Friday, March 4, 2016

NEW JERSEY ESTATE ADMINISTRATION & LITIGATION: WHAT IS THE AUTHORITY OF AN EXECUTOR OR ADMINISTRATOR?


By: Justin M. Smigelsky, Esq.

Pursuant to New Jersey statute, the duties and power of an executor or administrator commence upon his or her appointment. In the event that the individual acts on behalf of the estate prior to appointment, he acts at his own risk; however, if the acts are beneficial to the estate, such power may relate back in time to ratify said acts.
 
All wills executed after September 4, 1968, confer upon every executor thereunder, in the absence of a contrary provision in the will or in a court order, a wide-ranging set of administrative powers authorizing him or her so to act, provided he or she acts in good faith and with reasonable discretion. Sometime, however, the testator may wish to limit, modify, or enlarge the powers conferred upon the executor – of course, if an individual passes away intestate (without a Last Will and Testament), this is not possible.

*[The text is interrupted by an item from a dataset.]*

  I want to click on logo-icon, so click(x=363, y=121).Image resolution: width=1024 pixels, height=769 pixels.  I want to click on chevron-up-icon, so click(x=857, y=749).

Therefore, in accordance with N.J.S.A. 3B:14-23, unless otherwise limited by judgment, order, or the governing document, an executor or administrator shall have several powers including, but not limited to, the following:
  • To employ or compensate attorneys from estate funds for services rendered to the estate or to the fiduciary in performance of his or her duties;
  • To employ and compensate accountants from estate funds for services rendered to the estate or to the fiduciary in the performance of his or her duties;
  • To accept additions to the estate from sources other than the estate of the decedent;
  • To invest and reinvest assets of the estate in certain instances;
  • To effect and keep in force fire, rent, title, liability, casualty, or other insurance to protect estate property;
  • To take possession of, manage, sell, lease, or mortgage property owned by the estate, unless the property or any interest thereof is specifically disposed of;
  • To make repairs to estate property;
  • To execute and deliver agreements, assignments, bills of sale, contracts, deeds, notes, receipts, and any other instrument necessary or appropriate for the administration of the estate; and
  • To compromise, contest, or otherwise settle any claim in favor of the estate or fiduciary, or in favor of third persons and against the estate, including New Jersey Transfer Inheritance Tax, New Jersey and Federal Estate Tax, income and other taxes.

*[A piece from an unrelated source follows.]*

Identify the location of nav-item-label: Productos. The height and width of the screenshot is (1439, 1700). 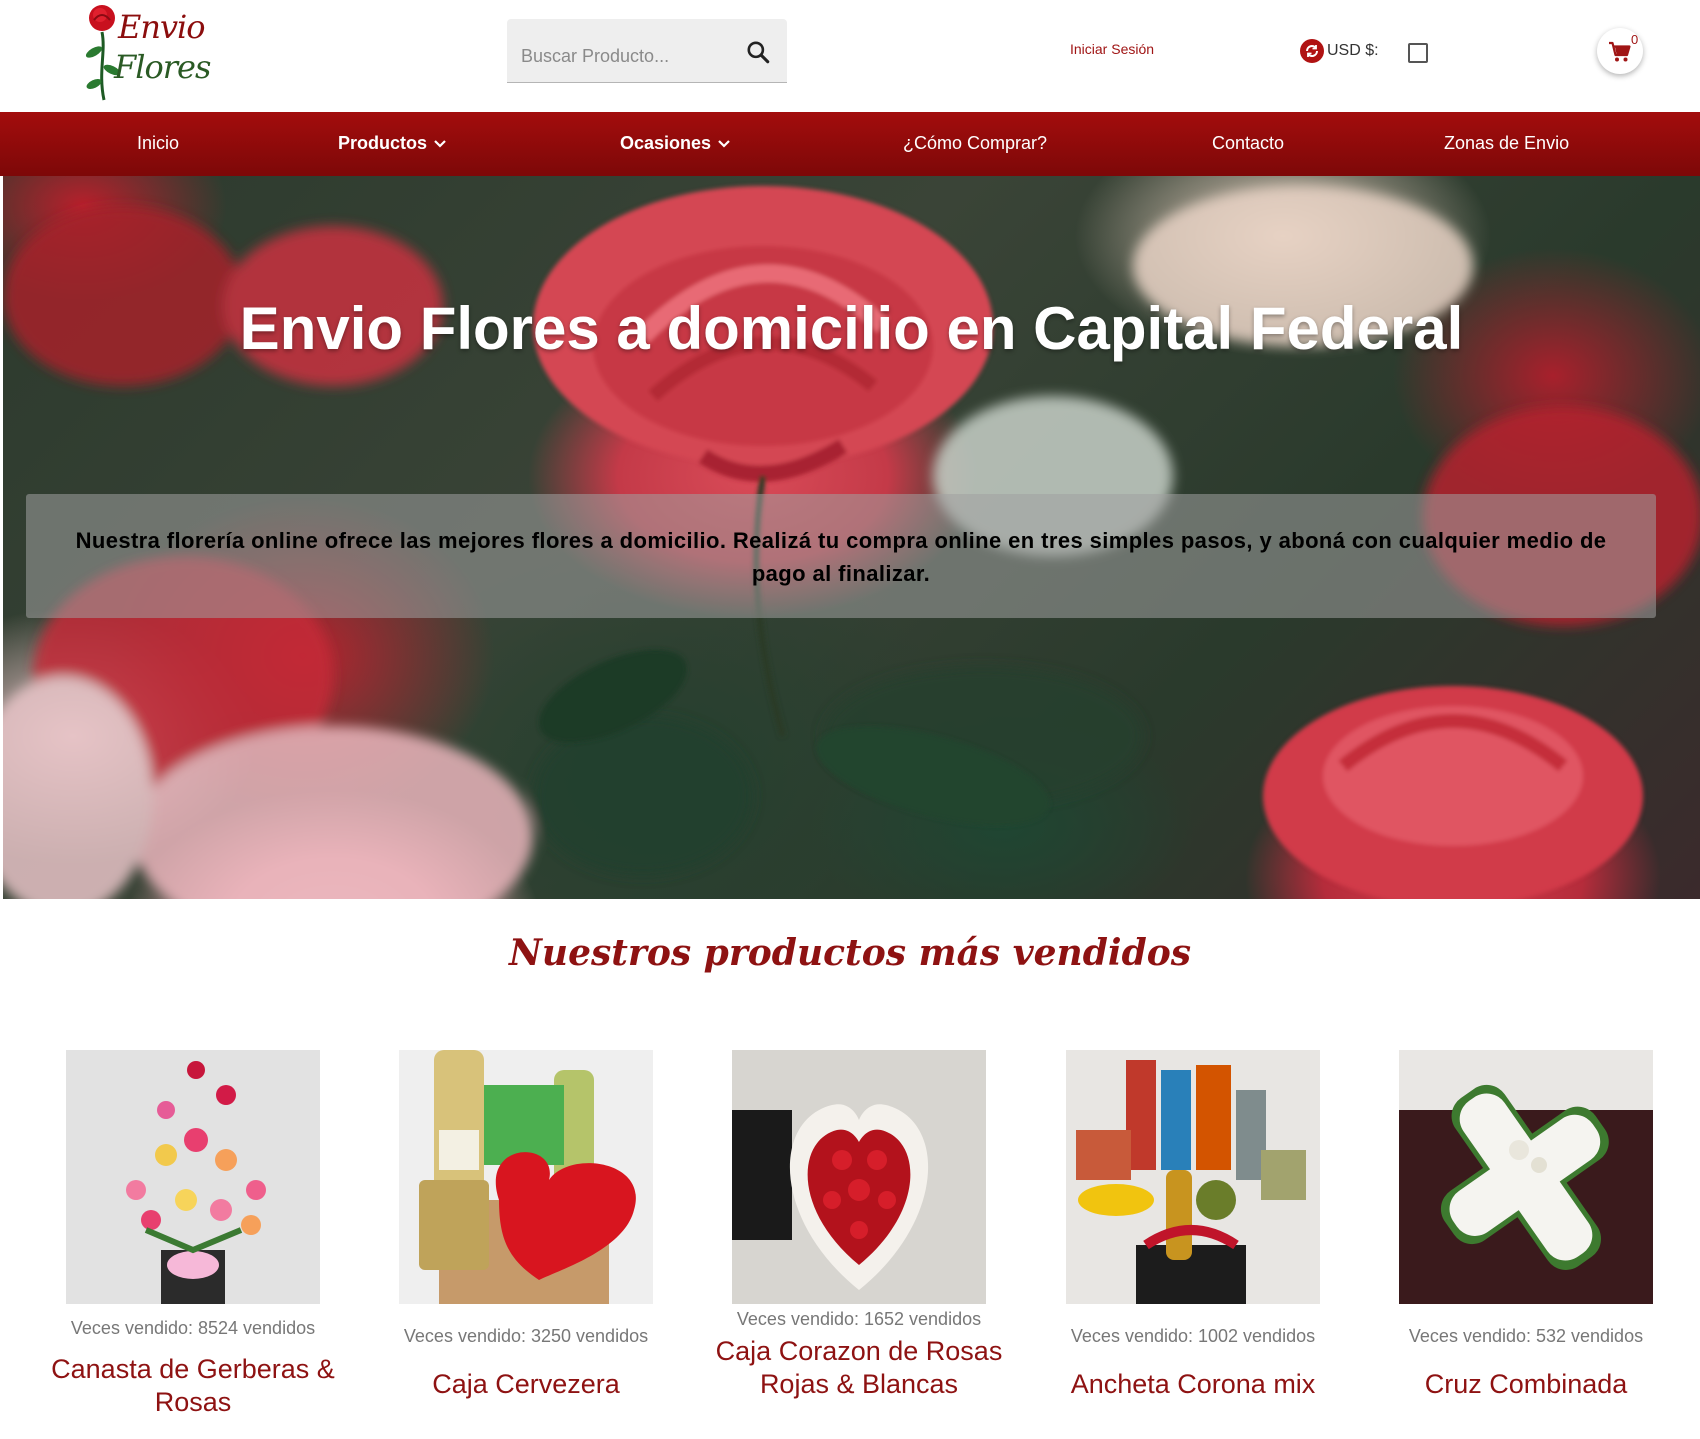
(383, 143).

Additionally, the court having jurisdiction over the estate may authorize an executor or administrator to exercise any other power, or to disclaim any other power, if the court determines that such authorization is necessary for the proper administration of the estate.
 
In sum, in administering an estate, it is essential that the fiduciary understand the scope of his or her authority and, as permitted by statute, that the fiduciary retain an experienced attorney in the event he or she has any questions or concerns as to whether he or she is taking an appropriate course of action.

Because estate and trust administration and litigation requires specialized knowledge, you may wish to consult with an experienced attorney if you are either a fiduciary or beneficiary of an estate or trust. Specifically, you may wish to contact an attorney if you have questions regarding the probate process, administration of an estate or trust, fiduciary obligations, preparation of a formal or informal accounting, refunding bonds and releases, and the procedures for filing a formal accounting or exceptions thereto. This article is for information purposes only, and is neither legal advice nor the creation of an attorney client relationship.